-- Lesetext --
Konzentrieren soll sich der Ausschuss auf den Zeitraum zwischen dem 29.
Februar 2020 (als Donald Trump den Taliban in einem Abkommen auf eigene
Faust den Abzug der US-Truppen zusagte) und dem 30. September 2021 (als das
Mandat der deutschen Evakuierungsmission offiziell auslief). Nicht
abgedeckt sind somit Auseinandersetzungen nicht anerkannter Ortskräfte mit
deutschen Behörden, die sich bis heute hinziehen – so wie etwa im Fall der
Verwandten von Sabur M.
Nach Ansicht von Ampel-Abgeordneten war die Einschränkung nötig, um den
Rahmen eines U-Ausschusses nicht zu sprengen. Laut Ralf Stegner (SPD), der
das Gremium leiten soll, wird die aktuelle Dimension des Themas trotzdem
nicht untergehen. „Wir haben es nicht mit einem abgeschlossenen Vorgang zu
tun. Es gibt Betroffene, die noch heute in großer Bedrängnis sind“, sagt
er. „Ich bin mir sicher, dass wir der Frage sachgerecht nachgehen und dass
uns die Akten und Zeugenbefragungen auch über den Untersuchungszeitraum
hinaus Erkenntnisse liefern werden.“
In den Augen der Linkspartei ist dagegen nicht nur der Zeitraum, sondern
auch der Untersuchungsauftrag zu eng gefasst. „Es ist der verbrecherische,
20 Jahre lange Krieg der Nato in Afghanistan, der nach einer
parlamentarischen Untersuchung verlangt“, sagt die Abgeordnete Sevim
Dağdelen. „Die enormen Kosten des Krieges mit laut Uppsala Conflict Data
Program über 200.000 getöteten Afghanen und Millionen Flüchtlingen dürfen
nicht unter den Tisch gekehrt werden, die unzähligen Drohnenmorde und
anderen Kriegsverbrechen gerade auch engster Verbündeter rufen geradezu
nach Aufklärung.“ Das sei der Bundestag den Menschen in Afghanistan, den
Opfern des Krieges und den zu Tode gekommenen Bundeswehrsoldaten schuldig.

Beispiele zur Verortung auf Bildschirmen:
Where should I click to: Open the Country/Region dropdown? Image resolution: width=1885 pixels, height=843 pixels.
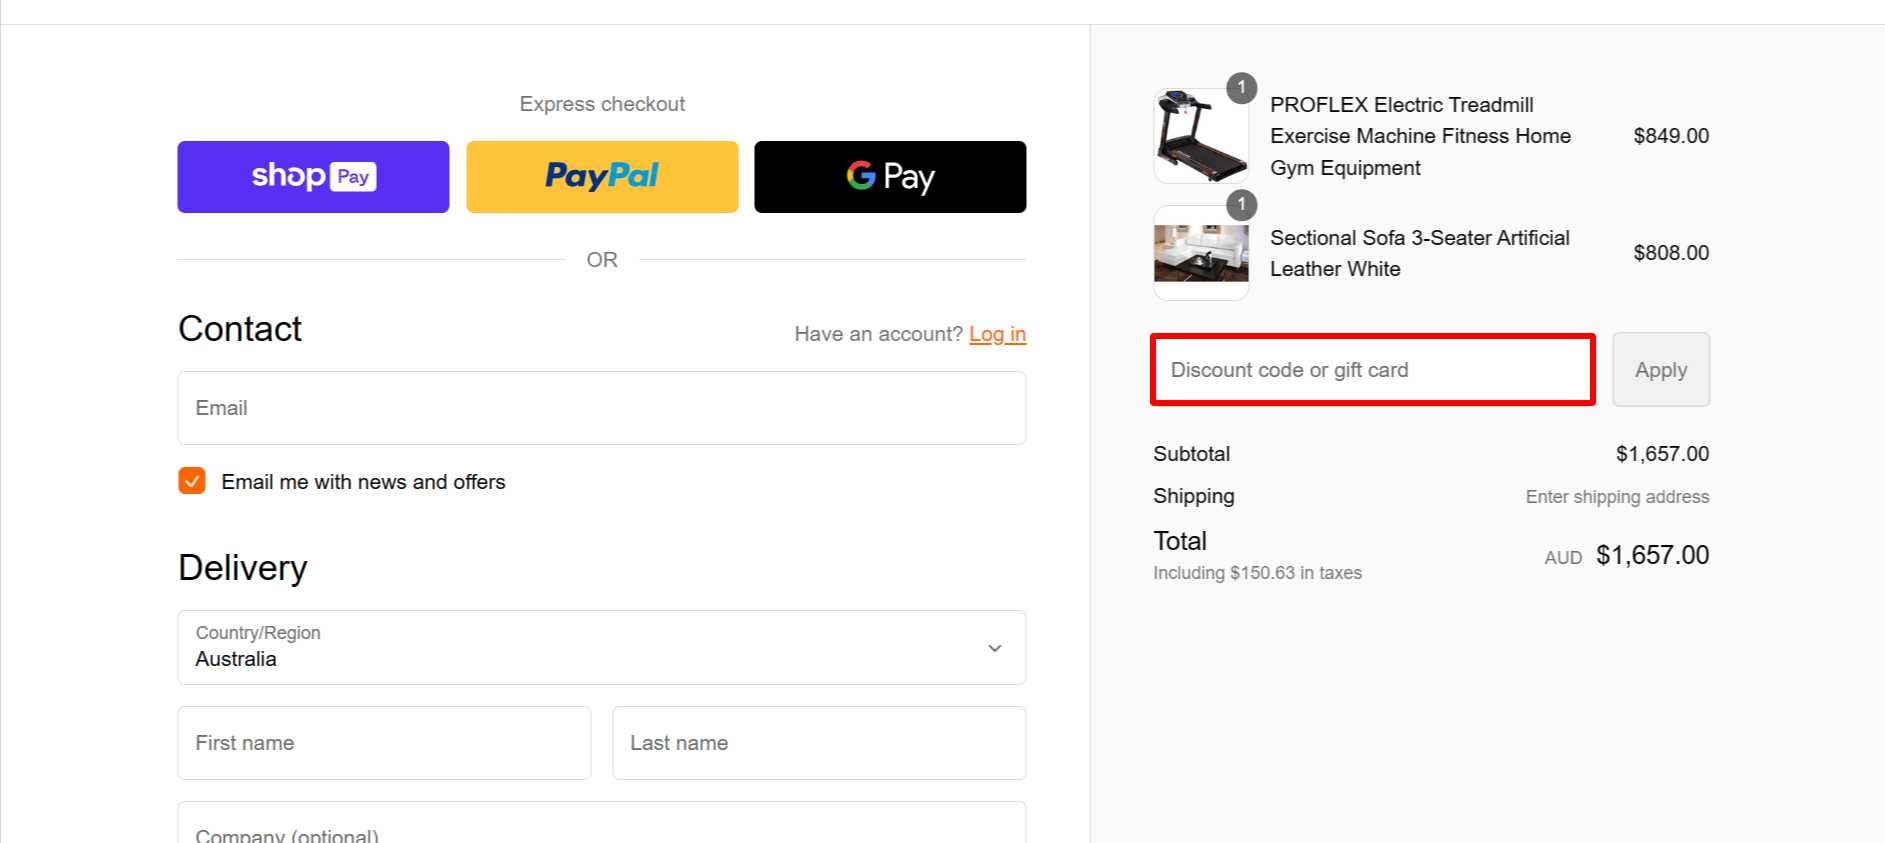(x=601, y=648)
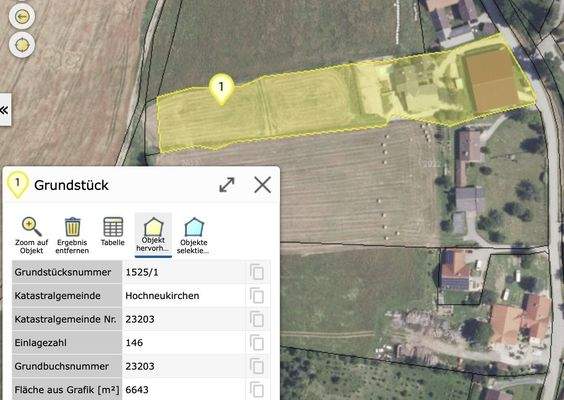
Task: Collapse side panel with double chevron
Action: [4, 110]
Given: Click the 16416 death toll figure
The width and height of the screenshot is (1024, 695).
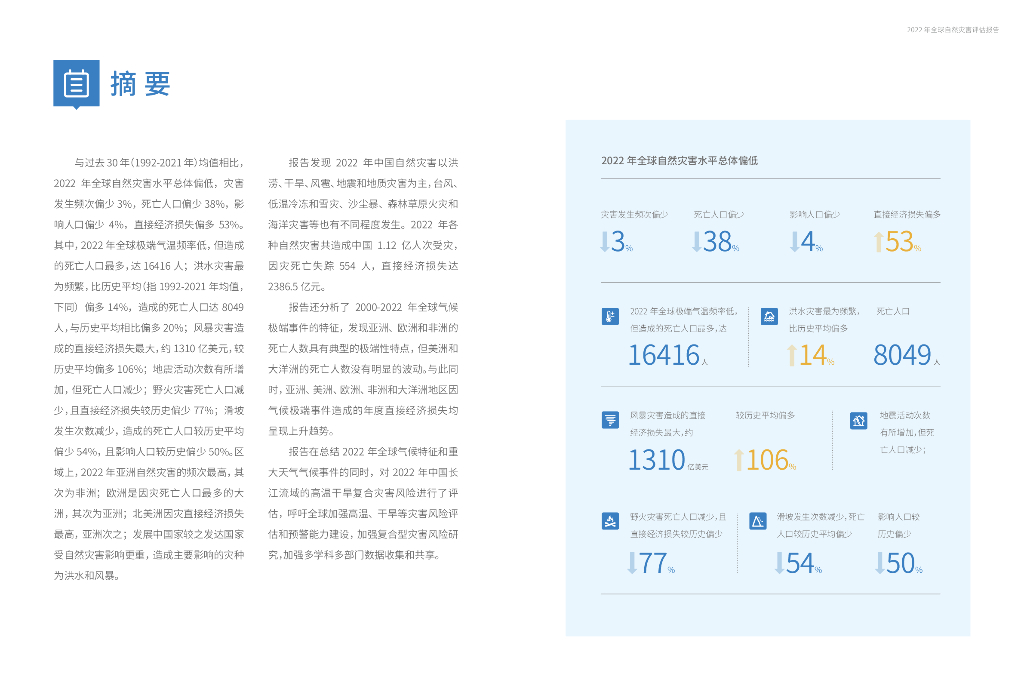Looking at the screenshot, I should tap(663, 355).
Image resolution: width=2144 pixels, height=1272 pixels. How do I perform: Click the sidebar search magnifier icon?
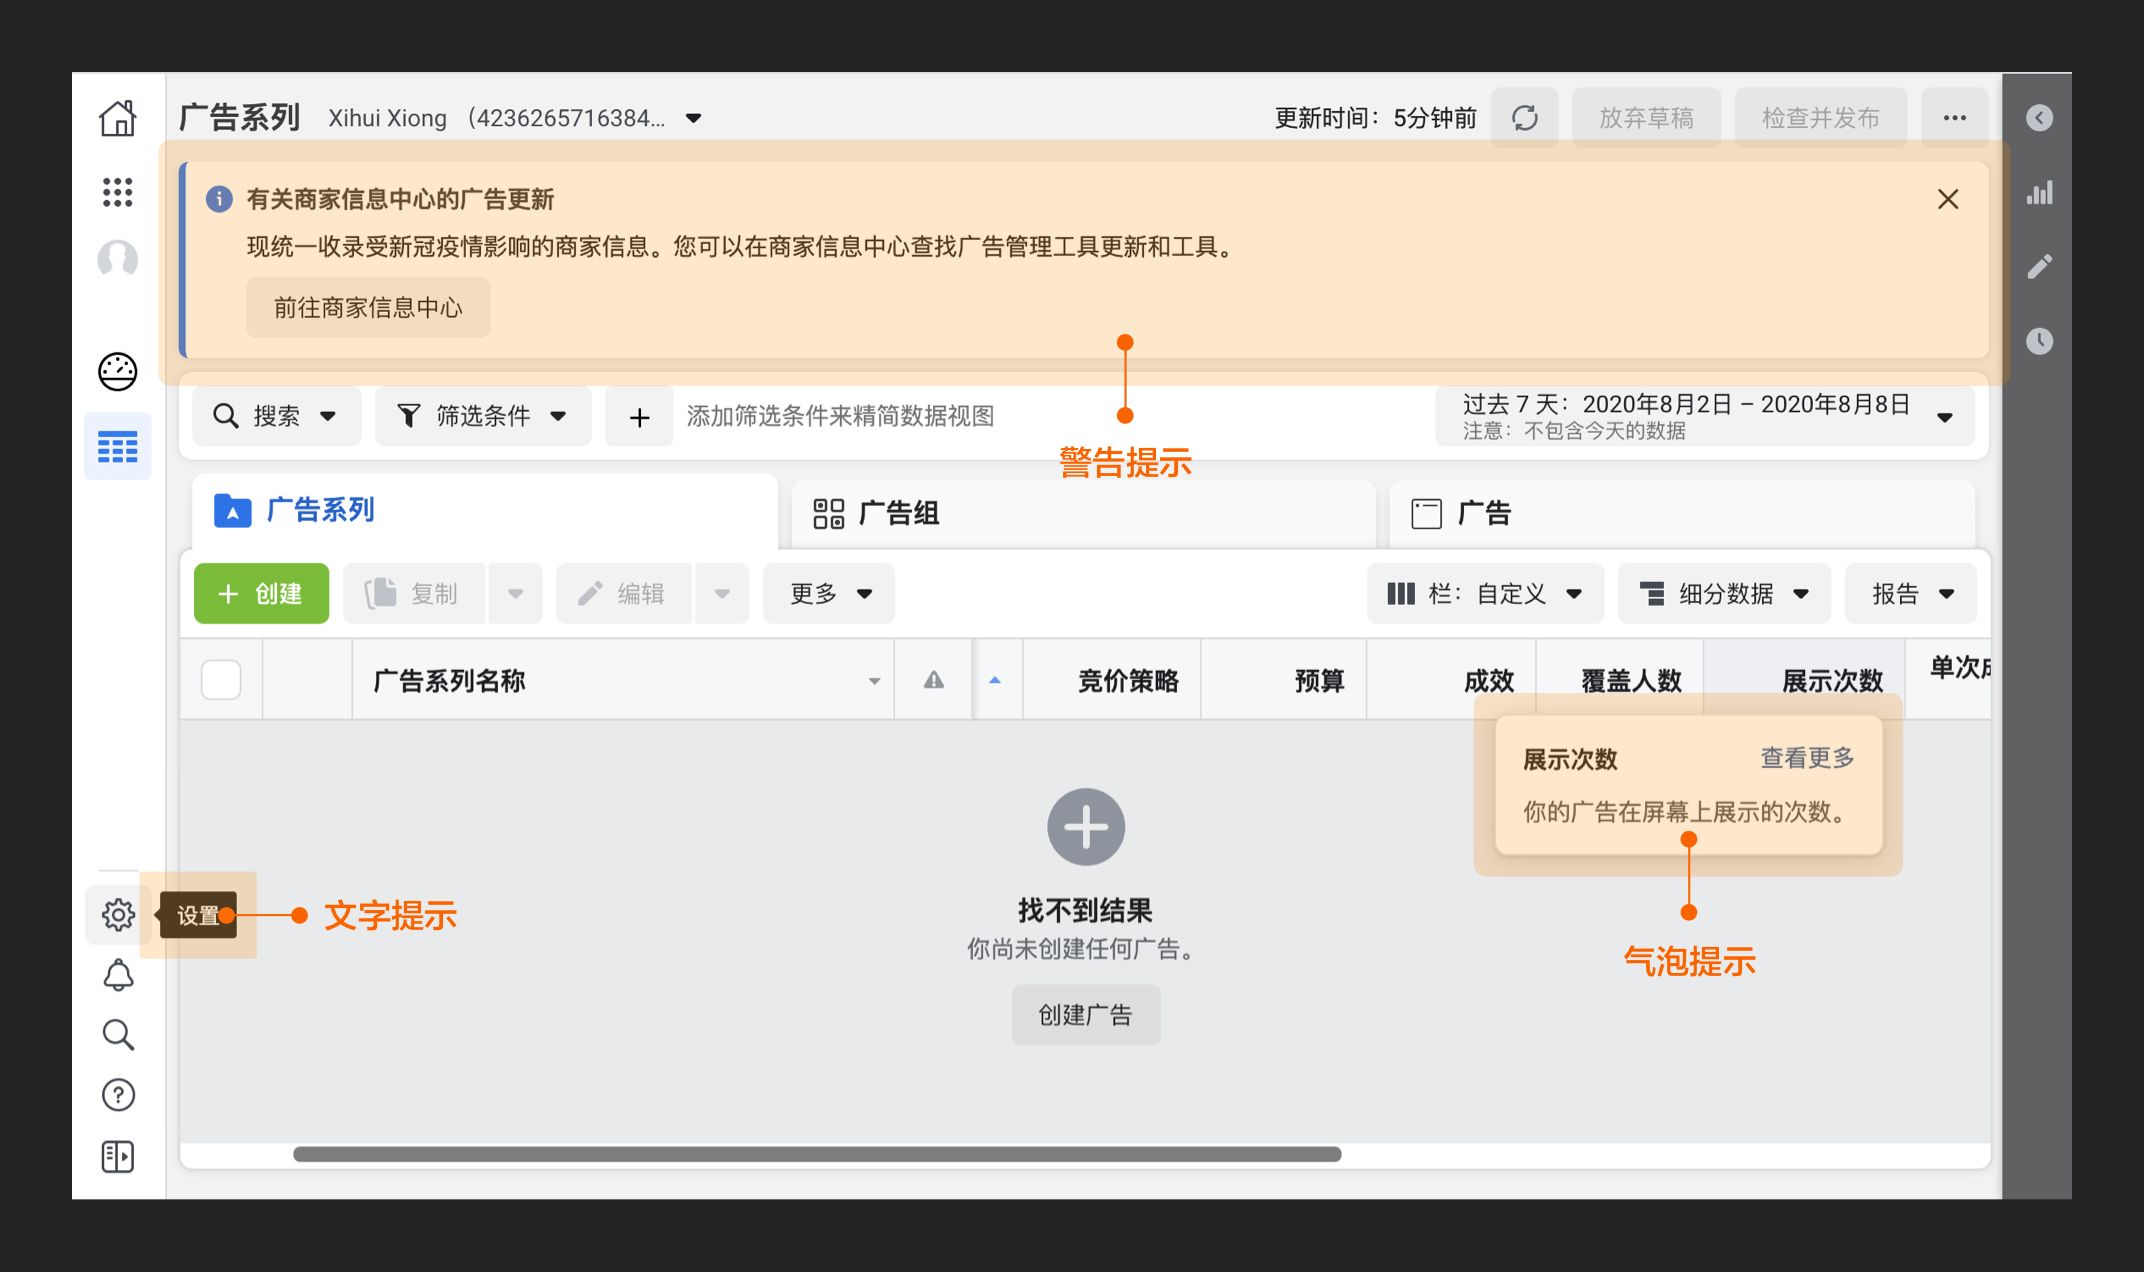tap(118, 1035)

-- Pflichtaufgabe 1 --
Wie lässt sich der Absatz aus dem Text zum Afghanistan-Untersuchungsausschuss, der mit „Nach Ansicht von Ampel-Abgeordneten“ beginnt, kürzer fassen? Gib seine wichtigsten Aussagen in wenigen Sätzen wieder.
-- Pflichtaufgabe 2 --
Wiederhole aus dem Text zum Afghanistan-Untersuchungsausschuss wortgetreu den Abschnitt, der mit den Worten „Februar 2020 (als“ beginnt und mit „von Sabur M.“ endet.

-- Musterlösung 1 --
Ampel-Abgeordnete halten die Einschränkung für nötig, damit der Rahmen eines U-Ausschusses nicht gesprengt wird. Ralf Stegner (SPD) soll das Gremium leiten. Er meint, die aktuelle Dimension des Themas gehe trotzdem nicht unter. Der Vorgang sei nicht abgeschlossen, und manche Betroffene seien noch heute in großer Bedrängnis. Er ist sicher, dass Akten und Zeugenbefragungen auch über den Untersuchungszeitraum hinaus Erkenntnisse liefern werden.

-- Musterlösung 2 --
Februar 2020 (als Donald Trump den Taliban in einem Abkommen auf eigene
Faust den Abzug der US-Truppen zusagte) und dem 30. September 2021 (als das
Mandat der deutschen Evakuierungsmission offiziell auslief). Nicht
abgedeckt sind somit Auseinandersetzungen nicht anerkannter Ortskräfte mit
deutschen Behörden, die sich bis heute hinziehen – so wie etwa im Fall der
Verwandten von Sabur M.